Jan. 6 rioter who brought guns onto US Capitol grounds sentenced to 5 years in jail
By Holmes Lybrand
A January 6 rioter who carried two loaded handguns onto US Capitol grounds during the insurrection was sentenced to 60 months in jail on Friday after pleading guilty to assaulting an officer that day and unlawfully carrying a firearm.
Mark Mazza, 56, entered the Capitol grounds armed with two handguns, one of which — a revolver called the “Judge” loaded with shotgun shells and hollow point bullets — he lost on the lower west terrace just outside the building.
After losing the gun, Mazza joined the mob in a tunnel leading inside the Capitol, a scene where police were brutally attacked for hours by rioters armed with bats, poles, chemical spray, and the officer’s own weapons.

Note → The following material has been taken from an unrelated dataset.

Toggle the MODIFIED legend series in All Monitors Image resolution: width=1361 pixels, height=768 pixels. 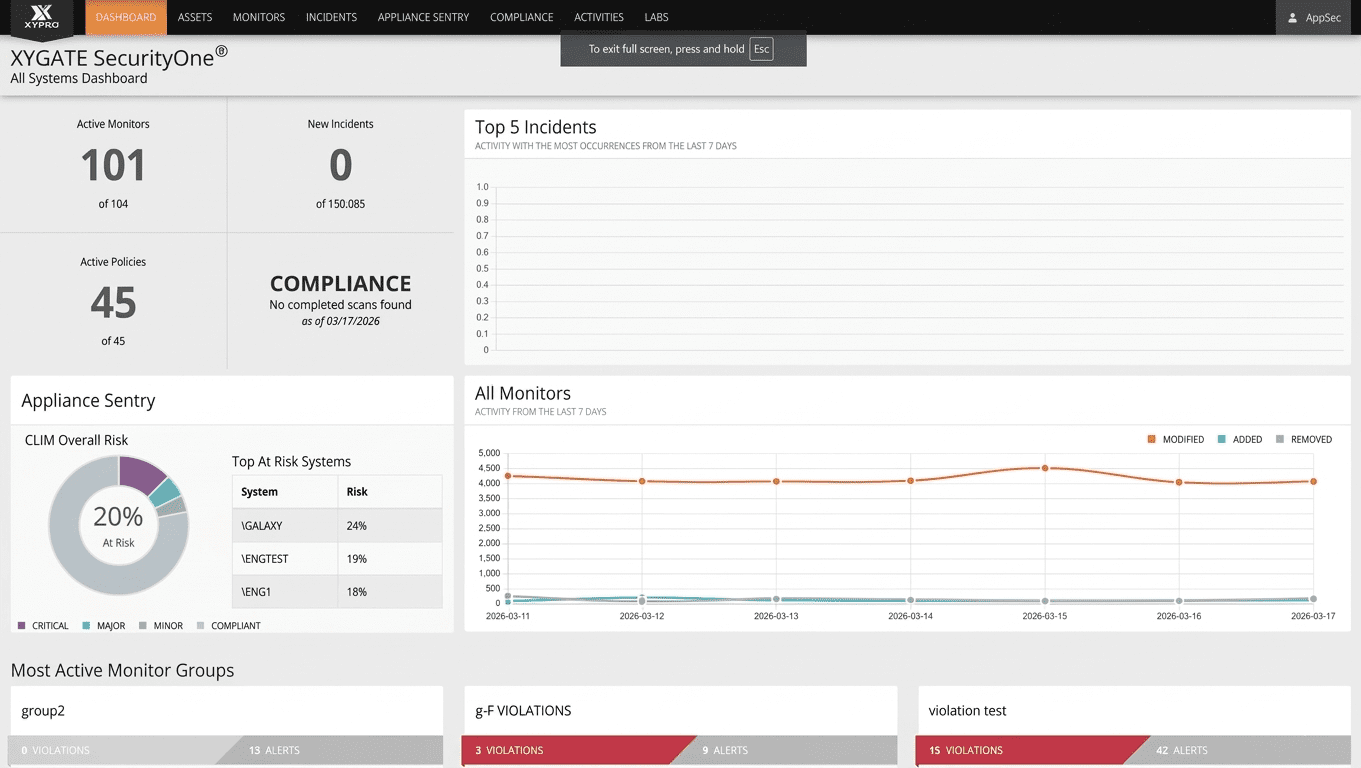click(1176, 440)
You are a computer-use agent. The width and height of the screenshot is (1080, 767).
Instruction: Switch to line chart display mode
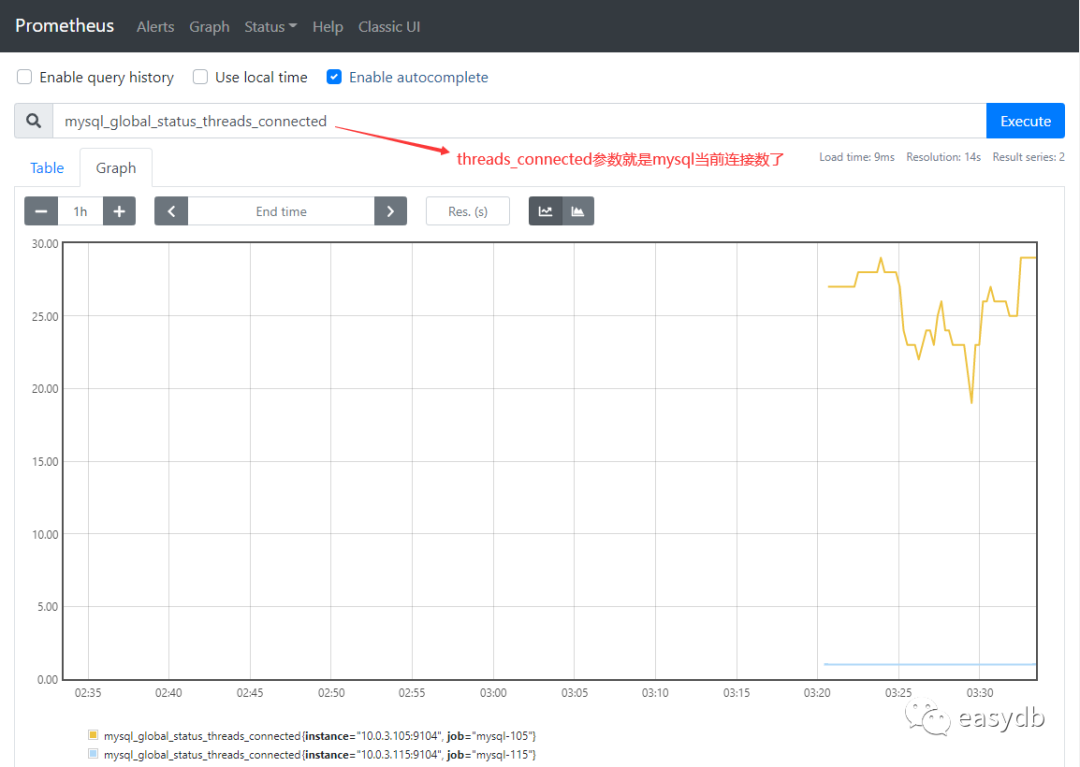click(x=545, y=211)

During the attack, Mazza — still armed with his second pistol, according to prosecutors — took a baton from one officer and used it against him.
“This is our f***ing house!” Mazza yelled after attacking the officer, according to his plea agreement. “We own this house! We want our house! Get out of the citizens of the United States’ way!”
Dressed in a forest green prison jumpsuit, Mazza told Judge James Boasberg on Friday that he “got caught up in the mob mentality that I never anticipated.”
“I’m not quite the monster” the government “painted me as,” Mazza added, saying that he had never intended to fight police that day and left the tunnel as soon as he realized what he was doing was wrong. Mazza also claimed that he assisted other officers outside of the tunnel.
“The tale you have to tell is a familiar one,” Boasberg told Mazza, adding that “it was the decisions people like you made (to) assault the Capitol in what was a true insurrection.”
Boasberg added he was “alarmed” Mazza had brought two firearms with him and that, while Mazza claimed he was only armed because he heard Washington, DC, was the “murder capital,” the mall and Capitol building are not dangerous areas.
Before being sentenced, Mazza again asked for mercy, telling the judge he was still “hoping I’m going to see my parents again.”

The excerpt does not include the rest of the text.